LESETEXT>
────────────────────

Nachdem der Gemeinderat der Stadt Rottweil den Bau einer Justizvollzugsanstalt im Esch bei
der Neckarburg abgelehnt hat, meldet der Radiosender SWR1 am Donnerstagmorgen um 5.30
Uhr, dass sich die Stadt Rottweil erneut gegen den Bau einer JVA ausgesprochen habe.
Dabei kam die Ablehnung des ursprünglichen Standorts Stallberg nicht von Rottweil, sondern
vom Land Baden-Württemberg.

Wäre ich ein Drahtzieher irgendwo in der Administration des Landes Baden-Württemberg
und mein Interesse wäre es, die neue JVA nicht in Rottweil, sondern zum Beispiel in
Villingen-Schwenningen zu bauen, hätte ich den folgenden Masterplan:

1. Den weitgehend akzeptierten Standort Stallberg ablehnen.

2. Immer wieder öffentlich kundtun, dass man an Rottweil als Standort der neuen JVA festhalte.

3. Darauf vertrauen und vielleicht etwas nachhelfen, dass bei diesem angstbesetzten Thema die kurzfristige Suche nach einem Alternativstandort fehlschlagen wird.

4. Rottweil kann keinen geeigneten Standort anbieten und trägt damit die Schuld, dass keine JVA gebaut werden kann.

5. Die Stadt XYZ springt als Retter in der Not ein und bietet einen neuen Standort an, Rottweil ist draußen.

Zurück bleiben zerstrittene und ahnungslose Rottweiler und eine neue JVA in XYZ.

────────────────────

(Einträge aus einem Datensatz)
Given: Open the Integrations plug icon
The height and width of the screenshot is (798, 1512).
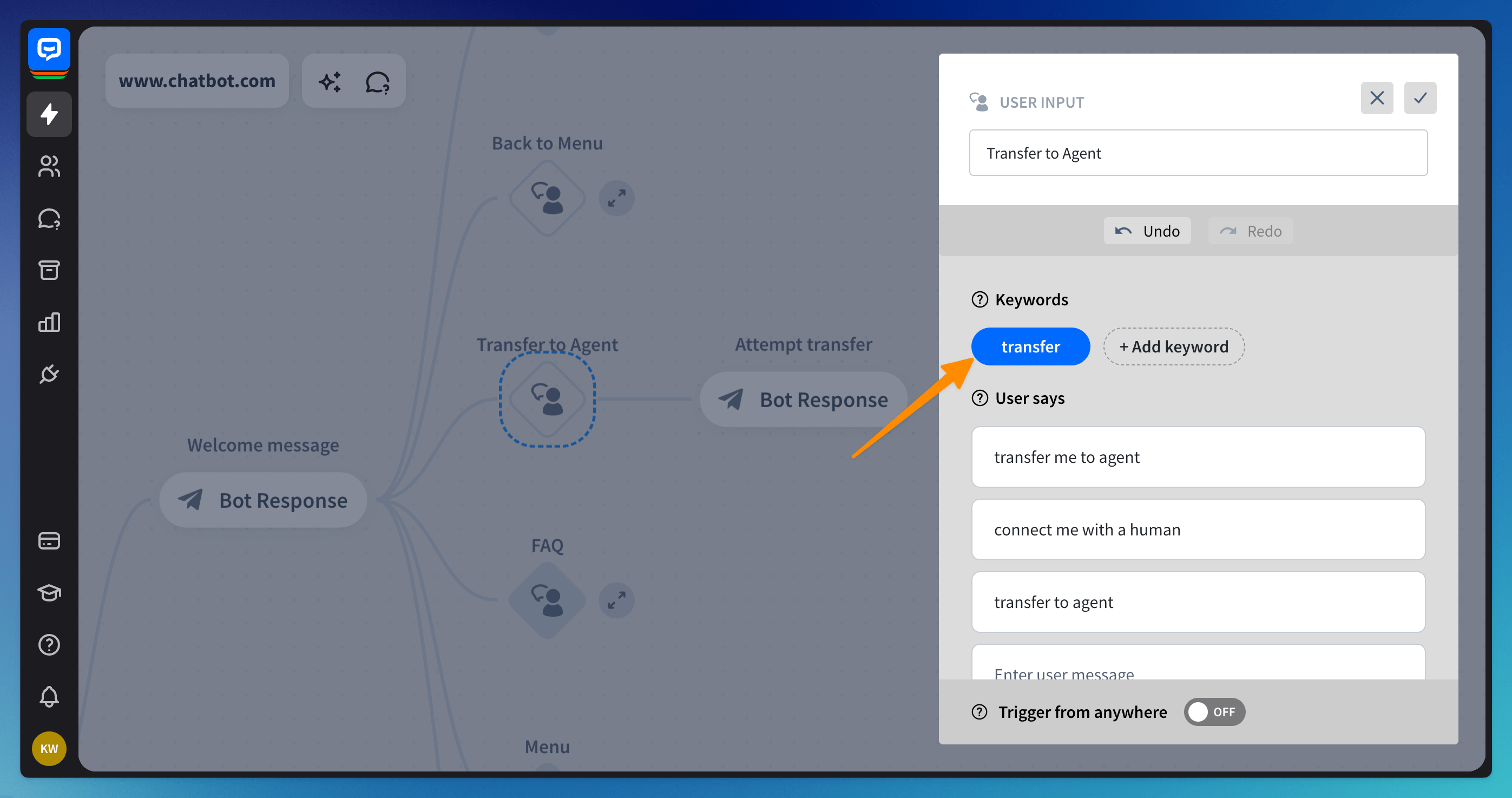Looking at the screenshot, I should 49,374.
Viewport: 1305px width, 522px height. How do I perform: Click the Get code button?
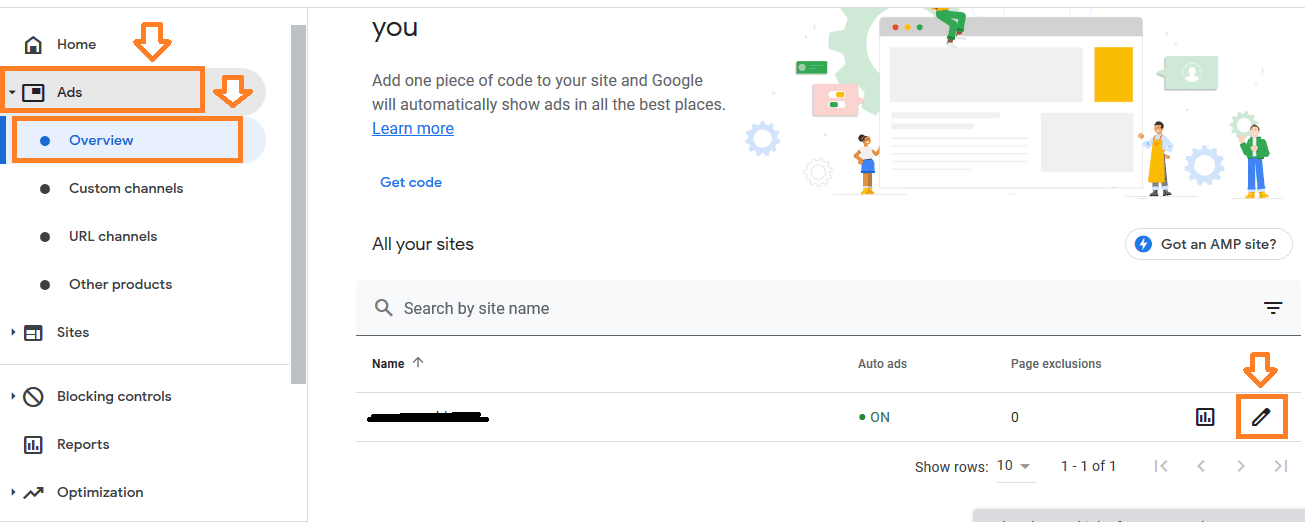411,182
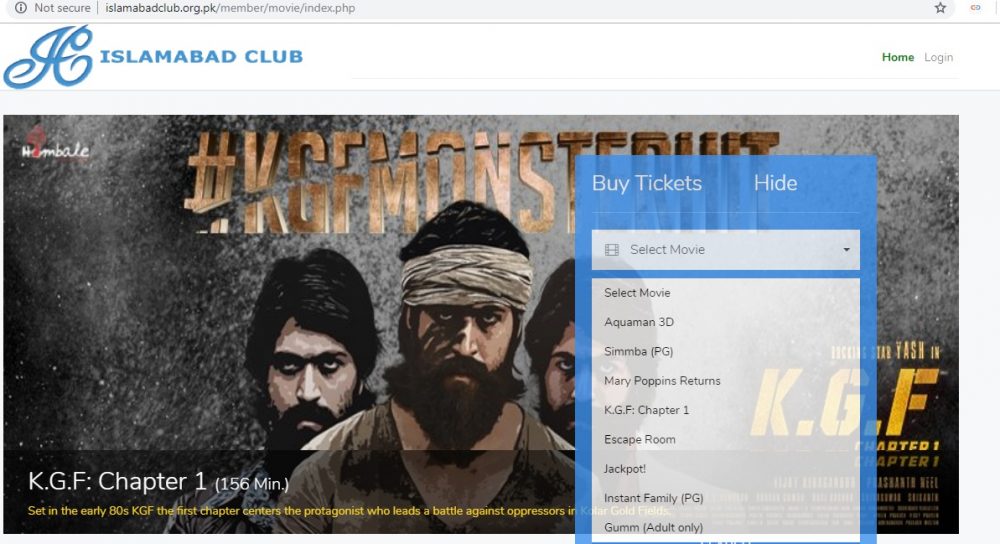Click the Islamabad Club logo

pos(153,57)
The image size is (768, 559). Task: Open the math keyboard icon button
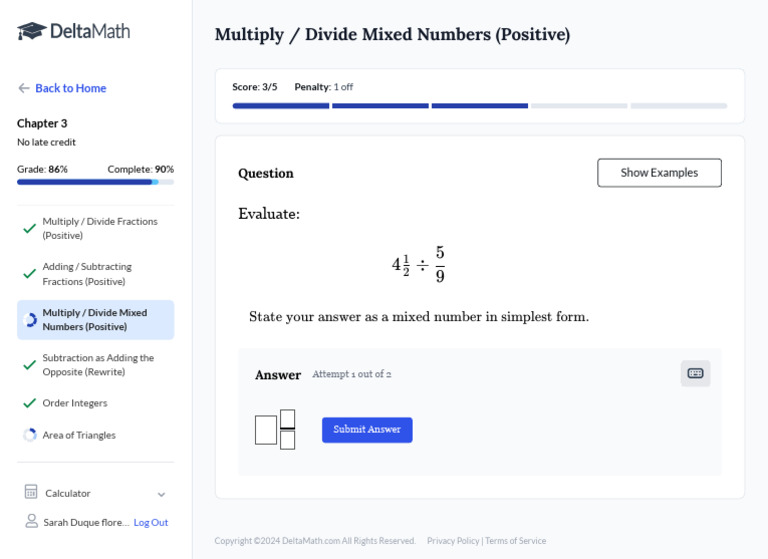695,373
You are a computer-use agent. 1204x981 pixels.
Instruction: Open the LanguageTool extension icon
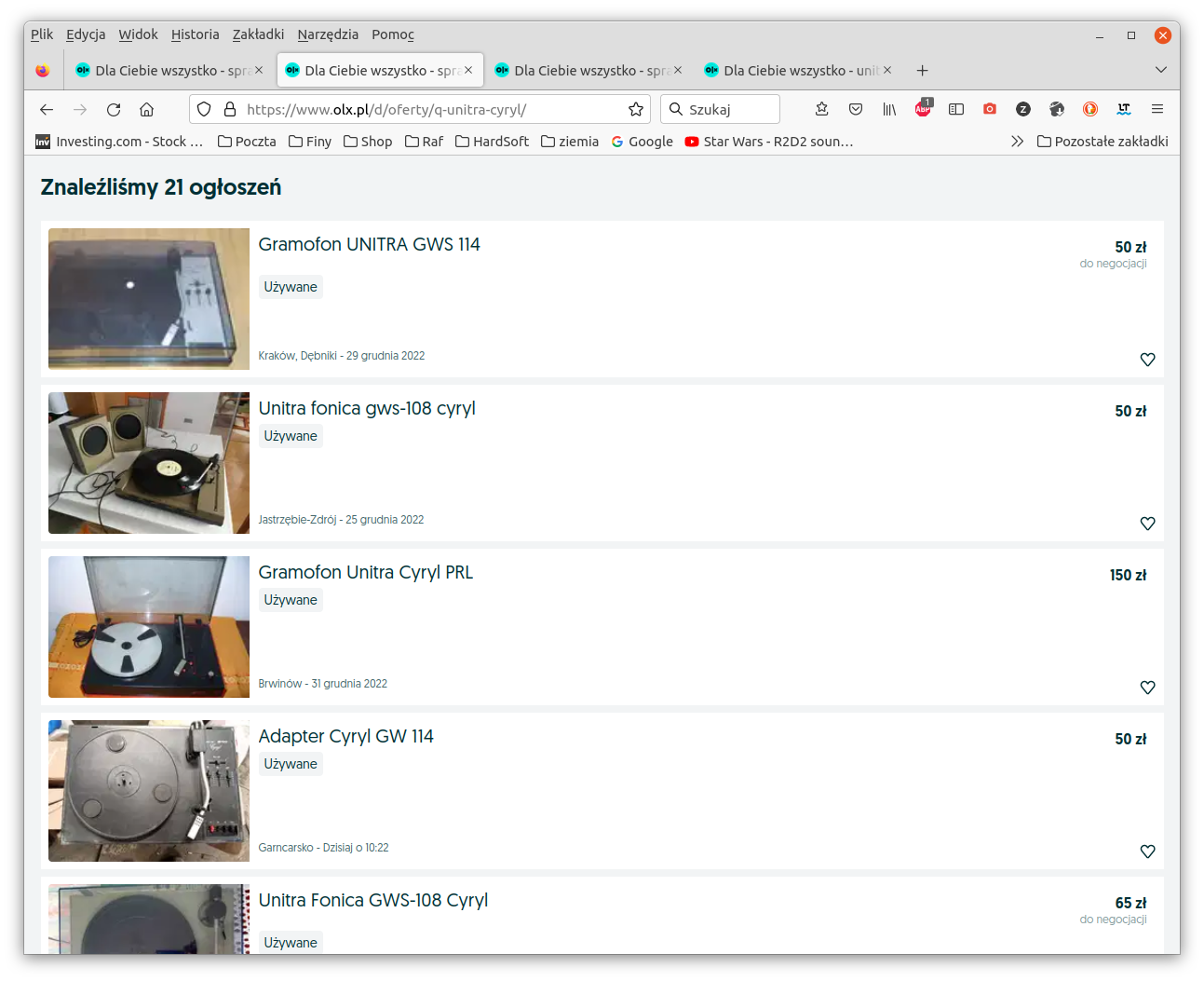1124,109
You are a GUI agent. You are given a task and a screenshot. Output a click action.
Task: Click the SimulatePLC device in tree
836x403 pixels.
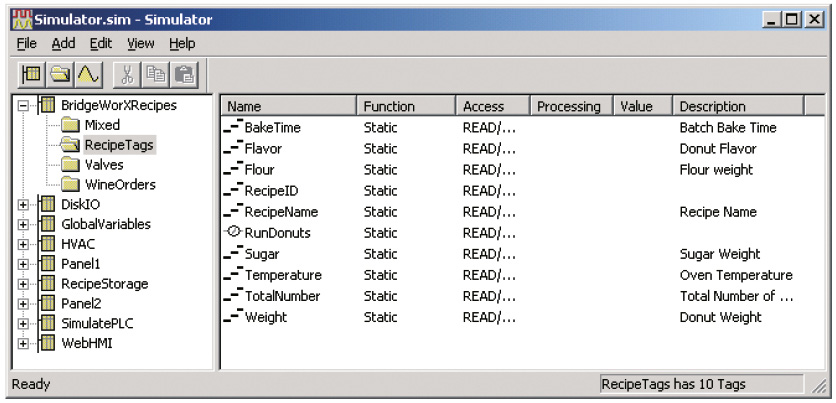[x=97, y=324]
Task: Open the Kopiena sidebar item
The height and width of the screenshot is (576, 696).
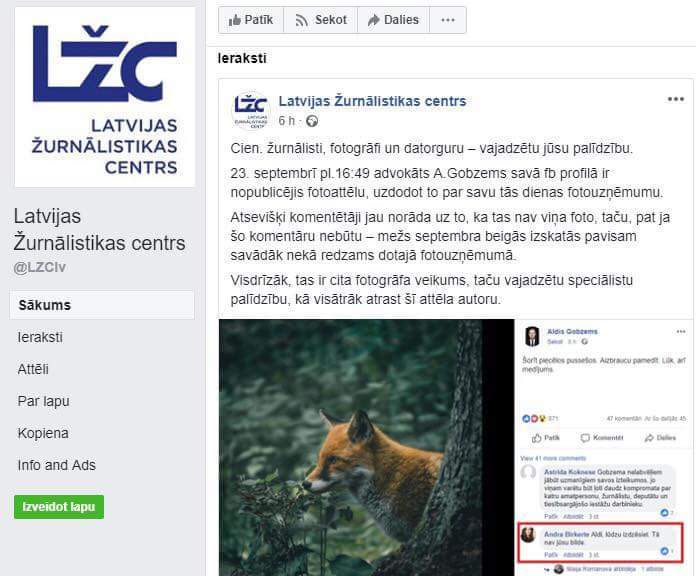Action: coord(43,433)
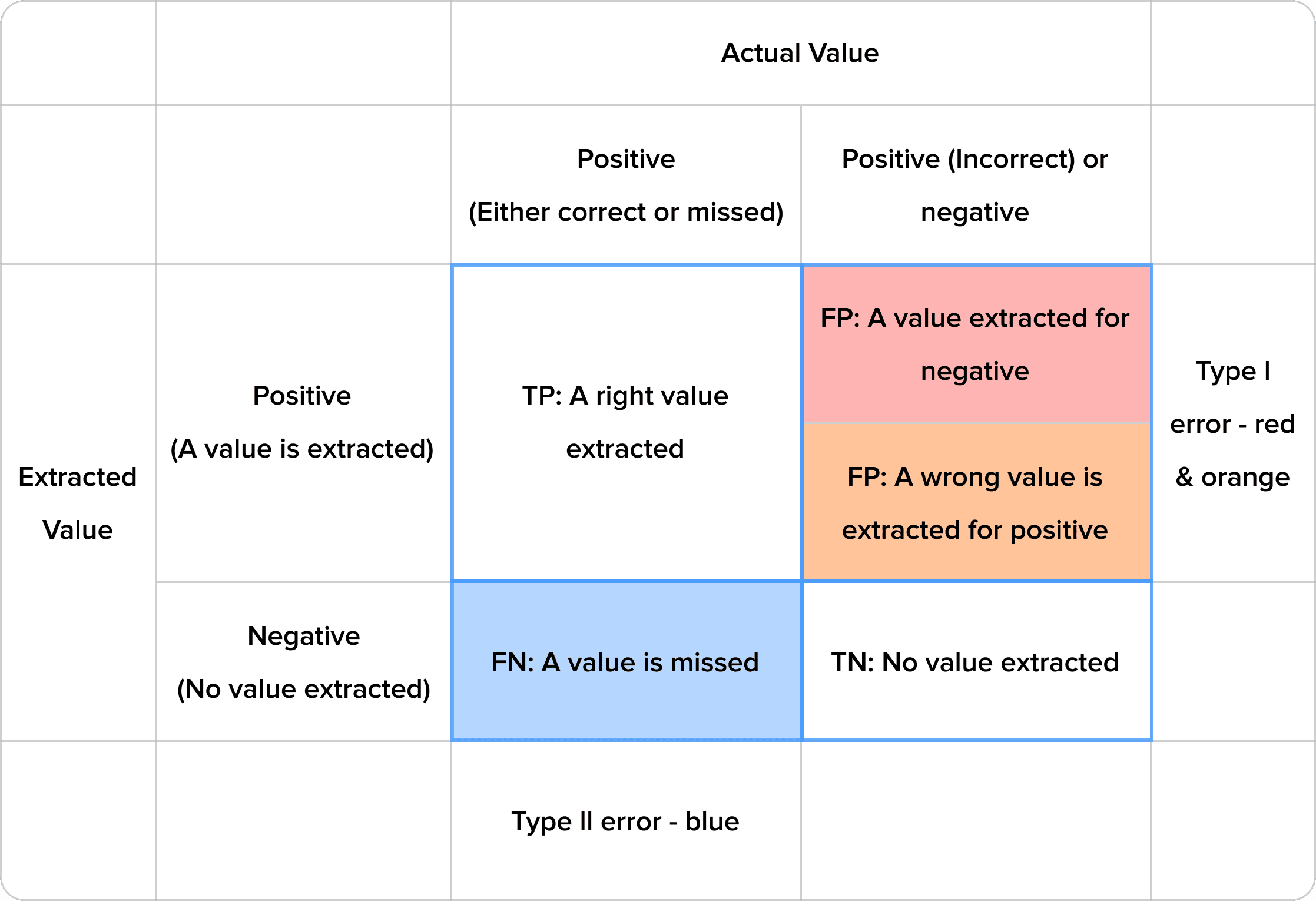Select 'Positive (A value is extracted)' row header

coord(303,422)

────────────────────

AUFGABEN>
1. Nenne alle Schritte des Masterplans, den der Text über die JVA in Rottweil beschreibt.
2. Zieh jede Zeile aus dem Listing heraus, in der das Wort "icon" vorkommt.
Der Text über die JVA in Rottweil und das Listing sind voneinander unabhängiges Material.

LÖSUNGEN>
1.
1. Den weitgehend akzeptierten Standort Stallberg ablehnen.
2. Immer wieder öffentlich kundtun, dass man an Rottweil als Standort der neuen JVA festhalte.
3. Darauf vertrauen und vielleicht etwas nachhelfen, dass bei diesem angstbesetzten Thema die kurzfristige Suche nach einem Alternativstandort fehlschlagen wird.
4. Rottweil kann keinen geeigneten Standort anbieten und trägt damit die Schuld, dass keine JVA gebaut werden kann.
5. Die Stadt XYZ springt als Retter in der Not ein und bietet einen neuen Standort an, Rottweil ist draußen.

2.
Given: Open the Integrations plug icon
The image size is (768, 559). Task: Open the math keyboard icon button
Instruction: Open the LanguageTool extension icon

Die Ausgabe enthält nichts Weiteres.